¹Department of Internal Medicine, All India Institute of Medical Sciences, Rishikesh, 249203, India; ²Department of Internal Medicine, Kasturba Medical College, Manipal, 576104, India; ³Consultant Cardiologist, V Care Polyclinic, Dubai, United Arab Emirates

Correspondence: Gokul Krishnan VS
Department of Internal Medicine, Kasturba Medical College, Level 3, New OPD Block, Manipal, 576104, India
Email [email protected]

Abstract: Dengue fever is a prevalent viral disease that primarily affects tropical nations.
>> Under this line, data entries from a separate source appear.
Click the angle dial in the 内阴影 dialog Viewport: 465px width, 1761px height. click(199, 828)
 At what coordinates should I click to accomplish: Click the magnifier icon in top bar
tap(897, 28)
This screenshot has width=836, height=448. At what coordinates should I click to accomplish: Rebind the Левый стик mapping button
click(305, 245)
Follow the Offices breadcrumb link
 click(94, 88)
Although most symptomatic infections have a relatively benign course, a small percentage of patients experience severe clinical symptoms, such as bleeding and endothelial dysfunction, which can lead to hypovolemic shock and cardiovascular collapse. Dengue fever is now known to involve the heart by inducing myocardial inflammation, arrhythmias, and, in rare cases, fulminant myocarditis, up to 13% in severe dengue. Conduction abnormalities can range from benign sinus bradycardia to fulminant tachyarrhythmias and atrioventricular blocks. Although most conduction disturbances are benign and transient, they can occasionally aggravate pre-existing conditions and even be fatal. Unlike other viral myocarditis like hepatitis C induced myocarditis, dengue causes mainly transient changes, and long-term complications like dilated cardiomyopathy are not noted. There is indeed a paucity of data on how to assess and treat individuals with conduction abnormalities. In this review, the authors have discussed the wide variety of conduction abnormalities seen in dengue, their pathophysiology, clinical consequences, and a method for evaluating and managing these individuals.
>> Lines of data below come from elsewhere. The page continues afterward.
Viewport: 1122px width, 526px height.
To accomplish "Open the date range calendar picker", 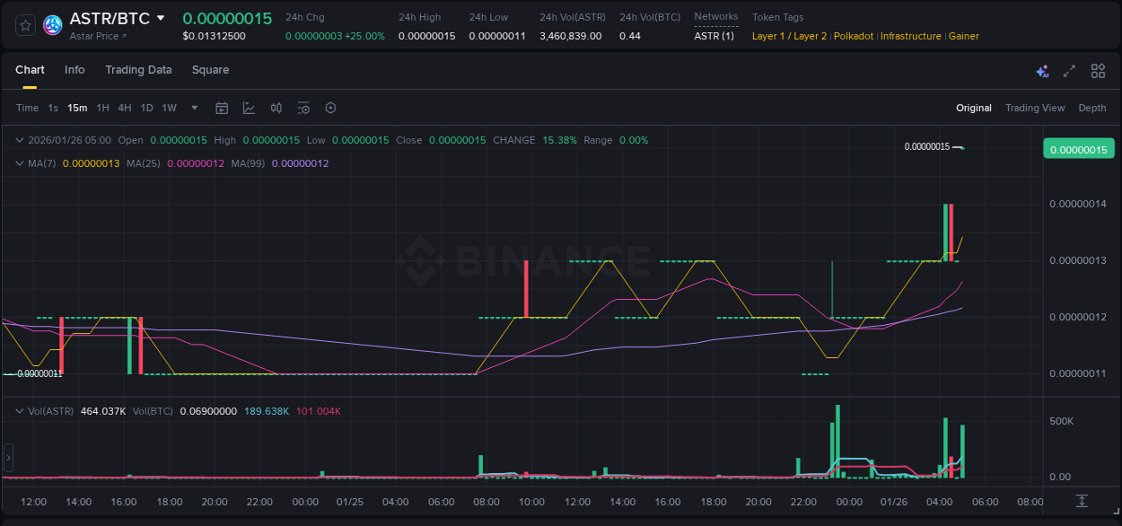I will click(x=222, y=108).
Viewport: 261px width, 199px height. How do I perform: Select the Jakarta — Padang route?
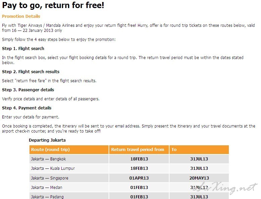[x=47, y=197]
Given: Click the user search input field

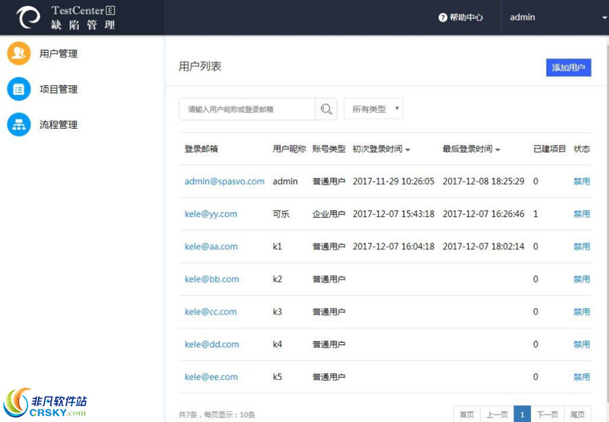Looking at the screenshot, I should pyautogui.click(x=247, y=108).
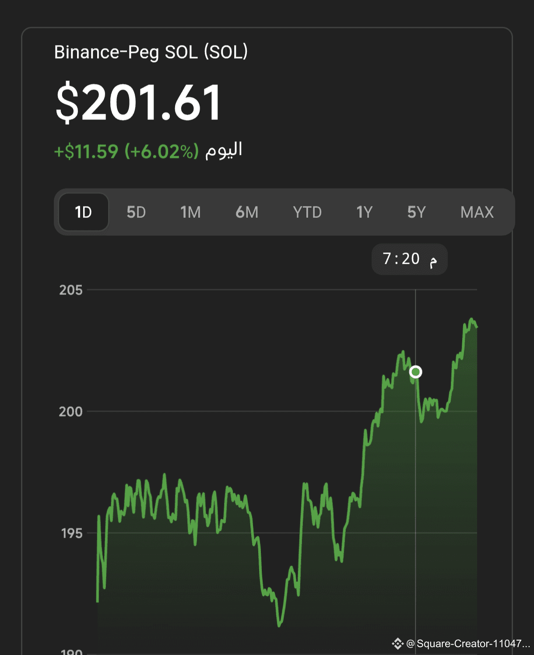
Task: Click the 200 axis label
Action: point(70,411)
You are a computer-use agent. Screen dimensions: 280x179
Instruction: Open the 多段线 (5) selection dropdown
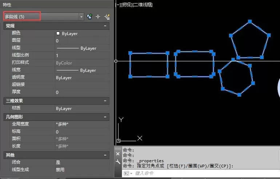coord(81,17)
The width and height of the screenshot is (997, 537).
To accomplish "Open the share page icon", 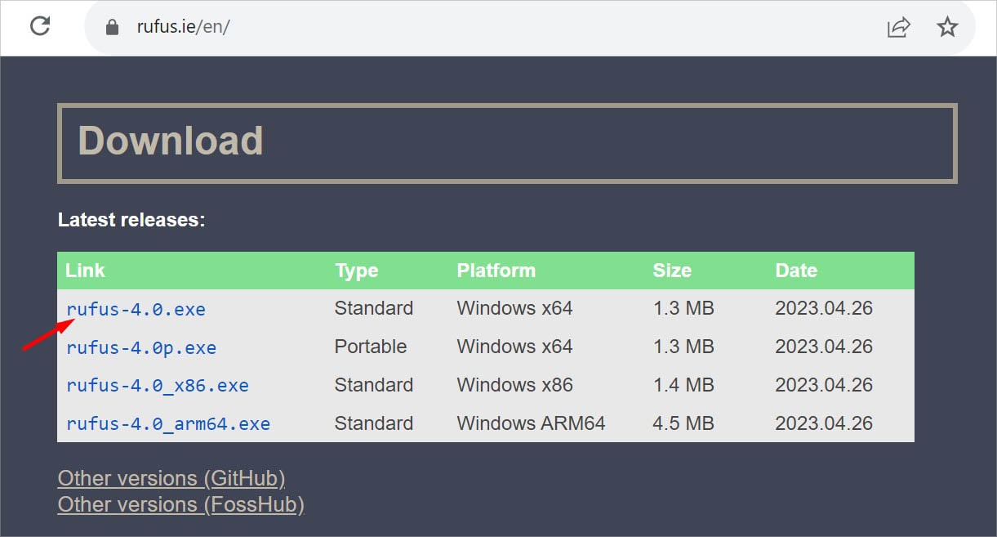I will (x=898, y=27).
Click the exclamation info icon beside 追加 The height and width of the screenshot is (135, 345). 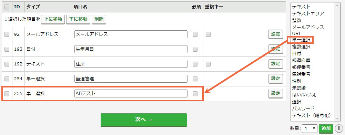[338, 128]
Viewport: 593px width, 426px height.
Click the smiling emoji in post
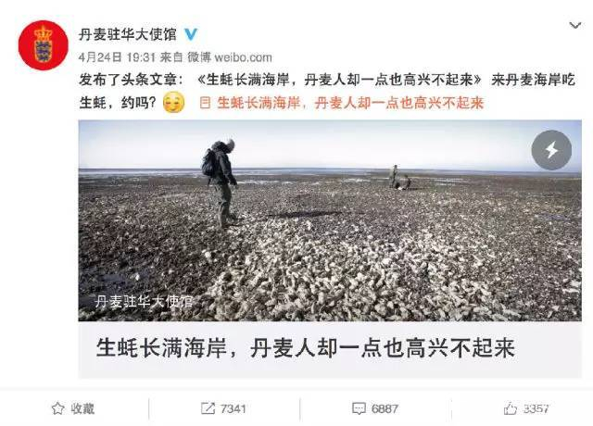[x=174, y=103]
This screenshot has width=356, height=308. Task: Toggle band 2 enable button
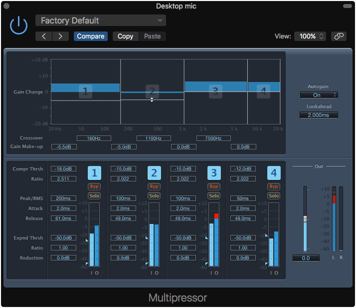point(154,173)
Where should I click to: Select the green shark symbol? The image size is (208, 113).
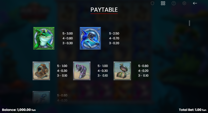[44, 38]
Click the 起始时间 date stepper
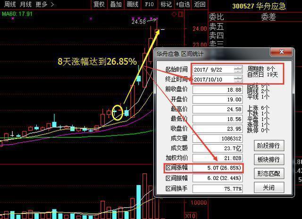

Keywords: Dengue fever, Electrocardiography, Arrhythmia, Myocarditis

Introduction

Dengue fever is among the world’s most severe emerging viral diseases.² In recent years, the prevalence of dengue virus (DENV) infection has been on the rise. The vast majority of symptomatic infections have a benign clinical trajectory. Some patients experience severe clinical manifestations such as bleeding, organ failure, and endothelial dysfunction with elevated capillary permeability, resulting in hypovolemic shock and cardiovascular failure. Electrocardiography (ECG) and echocardiography abnormalities are common during dengue infection.^3,4 Due to the low clinical suspicion index and simultaneous clinical symptoms, including hypotension, tachycardia, pulmonary edema, and capillary leak related with DENV infection, cardiac activity in dengue fever is often underdiagnosed. Clinically evident heart disease is of low prevalence in any individual care facility, but it accounts for a significant percentage of seriously ill patients in the aggregate. Although most patients are asymptomatic or transient, life-threatening cardiac involvement is frequent in dengue hemorrhagic fever and dengue shock syndrome. These cardiac complications might be overlooked in clinical practice and can contribute to the mortality observed in dengue.

Dengue Virus

DENV is a single-stranded ribonucleic acid (RNA) virus that exists as four distinct serotypes (DENV-1 to −4).⁵ These DENV serotypes are members of the Flavivirus genus and family Flaviviridae.⁶ The mature particle of DENV is spherical in shape with a diameter of 50nm and contain several copies of the three structural proteins, a host-derived membrane bilayer, and a single positive-sense, single-stranded RNA genome. The genome is cleaved by host and viral proteases in three structural proteins (capsid, C, prM, the precursor of membrane, M, protein and envelope, E) and seven non-structural proteins (NS).⁷

Cardiac Involvement in Dengue

Pathophysiology

The pathophysiology of cardiac disease in dengue infection is unclear. A variety of factors contribute to its pathogenesis, which results in myocardial injury and subsequent conduction abnormalities (Figure 1). Direct viral invasion of cardiac muscles, cytokine-induced immunological injury, or both can cause cardiac involvement.^8,9 Electrolyte imbalance, calcium homeostasis disruption, lactic acidosis, and ischemia due to hypotension are all thought to play a role in the myocardial dysfunction seen in dengue patients. Increased levels of proinflammatory cytokines, vasoactive mediators, and cytotoxic factors in dengue patients can increase vascular permeability and result in shock.^10,11 These can further impede coronary blood supply, resulting in a cascade of ischemia and subsequent electrophysiological changes. Pericardial effusion is caused by increased vascular permeability and abnormal plasma leakage.¹² It is unclear whether the myocyte injury is caused by a direct invasion of the DENV virus or by an immune-mediated mechanism. On cardiac specimens from dengue patients, viral antigens such as dengue capsid protein, non-structural protein 1 (NS1), and viral RNA were identified using reverse transcription polymerase chain reaction.^13,14 Immunohistochemistry has also revealed dengue capsid protein in several cardiac cell types, including cardiomyocytes, myocardial interstitial cells, and myoblasts.¹⁵ Autopsy specimens have also revealed interstitial oedema, inflammation, and myocardial fibre necrosis.¹

Figure 1 Proposed pathogenesis of conduction abnormalities in dengue fever.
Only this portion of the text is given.